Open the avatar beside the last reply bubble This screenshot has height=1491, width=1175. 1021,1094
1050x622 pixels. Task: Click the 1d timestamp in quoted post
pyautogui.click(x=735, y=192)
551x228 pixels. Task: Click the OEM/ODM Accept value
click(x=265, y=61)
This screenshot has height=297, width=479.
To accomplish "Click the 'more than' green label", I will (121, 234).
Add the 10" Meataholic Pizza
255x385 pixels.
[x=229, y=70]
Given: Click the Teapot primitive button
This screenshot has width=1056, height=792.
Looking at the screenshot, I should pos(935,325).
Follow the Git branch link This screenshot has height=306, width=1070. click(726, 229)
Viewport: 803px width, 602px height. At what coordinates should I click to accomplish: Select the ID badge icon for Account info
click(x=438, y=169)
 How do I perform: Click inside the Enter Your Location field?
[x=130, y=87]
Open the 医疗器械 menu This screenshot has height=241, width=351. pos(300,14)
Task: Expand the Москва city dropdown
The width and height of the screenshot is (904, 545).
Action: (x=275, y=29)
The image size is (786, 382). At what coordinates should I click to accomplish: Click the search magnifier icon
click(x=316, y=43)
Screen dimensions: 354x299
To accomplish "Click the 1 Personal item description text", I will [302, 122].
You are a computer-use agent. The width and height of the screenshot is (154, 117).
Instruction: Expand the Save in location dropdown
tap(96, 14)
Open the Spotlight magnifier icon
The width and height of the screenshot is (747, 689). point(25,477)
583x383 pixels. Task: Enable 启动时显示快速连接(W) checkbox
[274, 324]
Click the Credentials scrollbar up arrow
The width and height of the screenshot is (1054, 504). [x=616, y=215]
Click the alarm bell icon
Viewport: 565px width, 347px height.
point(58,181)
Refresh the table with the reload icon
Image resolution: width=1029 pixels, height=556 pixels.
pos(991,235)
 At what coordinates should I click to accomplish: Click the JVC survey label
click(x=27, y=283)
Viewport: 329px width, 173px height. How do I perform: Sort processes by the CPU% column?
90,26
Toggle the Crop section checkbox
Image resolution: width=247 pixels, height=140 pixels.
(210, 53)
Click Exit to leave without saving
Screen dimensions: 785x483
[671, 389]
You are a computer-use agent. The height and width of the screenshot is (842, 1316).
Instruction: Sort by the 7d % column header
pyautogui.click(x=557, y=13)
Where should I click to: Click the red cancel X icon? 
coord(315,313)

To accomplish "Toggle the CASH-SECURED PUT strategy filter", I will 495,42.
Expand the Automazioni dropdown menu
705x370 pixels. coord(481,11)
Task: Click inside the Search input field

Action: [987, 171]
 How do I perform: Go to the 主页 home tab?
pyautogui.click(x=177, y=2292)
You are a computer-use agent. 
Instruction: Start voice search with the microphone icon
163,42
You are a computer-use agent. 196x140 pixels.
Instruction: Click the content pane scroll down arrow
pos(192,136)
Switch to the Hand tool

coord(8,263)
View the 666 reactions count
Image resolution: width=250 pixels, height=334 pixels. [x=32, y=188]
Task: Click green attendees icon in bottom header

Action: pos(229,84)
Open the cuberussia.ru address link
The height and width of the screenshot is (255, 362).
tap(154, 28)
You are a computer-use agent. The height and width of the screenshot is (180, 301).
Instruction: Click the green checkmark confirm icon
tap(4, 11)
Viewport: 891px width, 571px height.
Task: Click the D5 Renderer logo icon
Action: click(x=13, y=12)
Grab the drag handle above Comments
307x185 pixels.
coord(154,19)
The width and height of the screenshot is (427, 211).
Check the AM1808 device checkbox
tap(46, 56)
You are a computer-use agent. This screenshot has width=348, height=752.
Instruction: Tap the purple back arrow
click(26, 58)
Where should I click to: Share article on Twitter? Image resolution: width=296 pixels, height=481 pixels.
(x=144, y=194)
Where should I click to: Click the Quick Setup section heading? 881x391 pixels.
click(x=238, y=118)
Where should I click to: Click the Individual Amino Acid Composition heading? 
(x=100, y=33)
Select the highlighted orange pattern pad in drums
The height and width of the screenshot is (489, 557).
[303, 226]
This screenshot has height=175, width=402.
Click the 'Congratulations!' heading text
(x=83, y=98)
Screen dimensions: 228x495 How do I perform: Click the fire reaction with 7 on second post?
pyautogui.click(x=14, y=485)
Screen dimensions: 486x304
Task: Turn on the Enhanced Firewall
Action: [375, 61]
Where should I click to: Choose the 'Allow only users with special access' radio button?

+ + + + + + +

● **Problem to work on**: In the entries above, the lines between the one holding "1050x622 pixels. Task: Click" and the one holding "Follow the Git", inclusive, are to be printed exactly as written, and those alone.

● **Expected output**:
1050x622 pixels. Task: Click the 1d timestamp in quoted post
pyautogui.click(x=735, y=192)
551x228 pixels. Task: Click the OEM/ODM Accept value
click(x=265, y=61)
This screenshot has height=297, width=479.
To accomplish "Click the 'more than' green label", I will (121, 234).
Add the 10" Meataholic Pizza
255x385 pixels.
[x=229, y=70]
Given: Click the Teapot primitive button
This screenshot has width=1056, height=792.
Looking at the screenshot, I should pos(935,325).
Follow the Git branch link This screenshot has height=306, width=1070. click(726, 229)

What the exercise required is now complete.